*** Record excerpts

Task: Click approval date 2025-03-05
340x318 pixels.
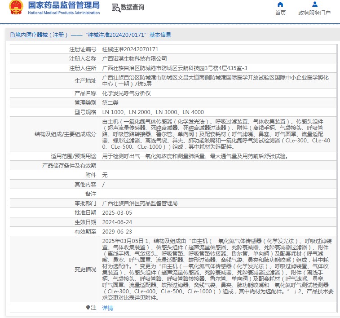Action: tap(117, 213)
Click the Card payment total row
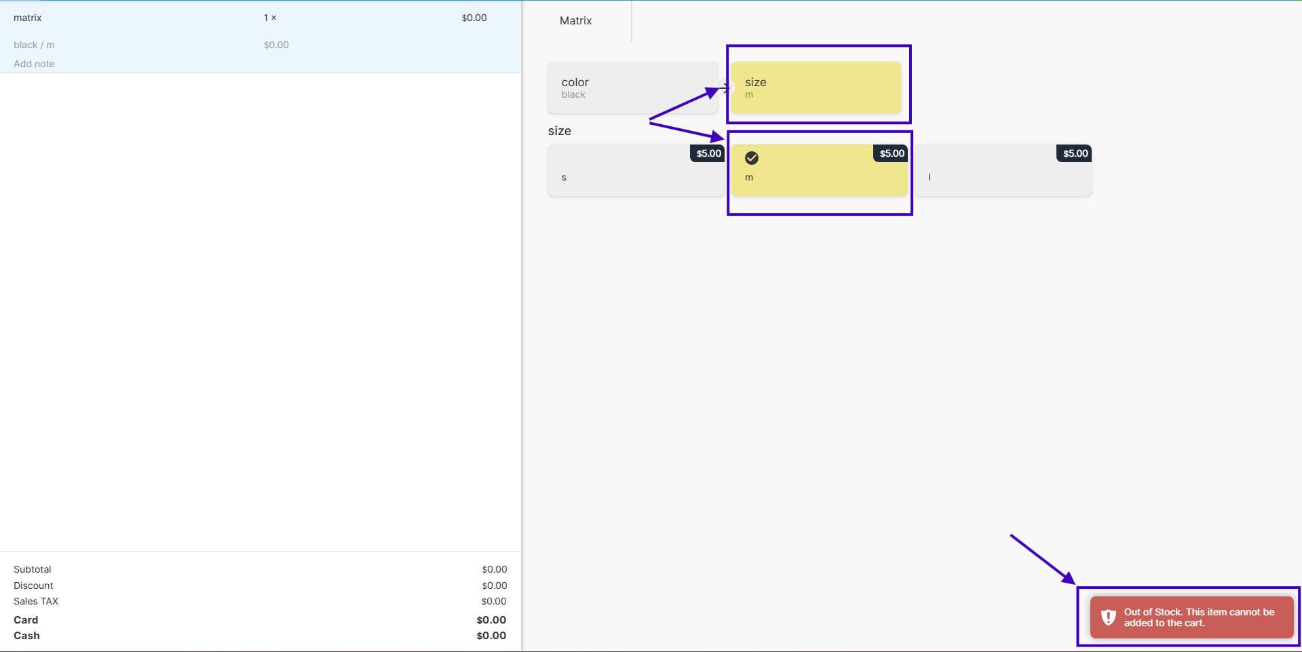Image resolution: width=1302 pixels, height=652 pixels. (260, 620)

******

Pictures must be left out when the records are transcribed exactly.

> Answer to this problem:
Task: Click approval date 2025-03-05
340x318 pixels.
Action: tap(117, 213)
Click the Card payment total row
Image resolution: width=1302 pixels, height=652 pixels. (260, 620)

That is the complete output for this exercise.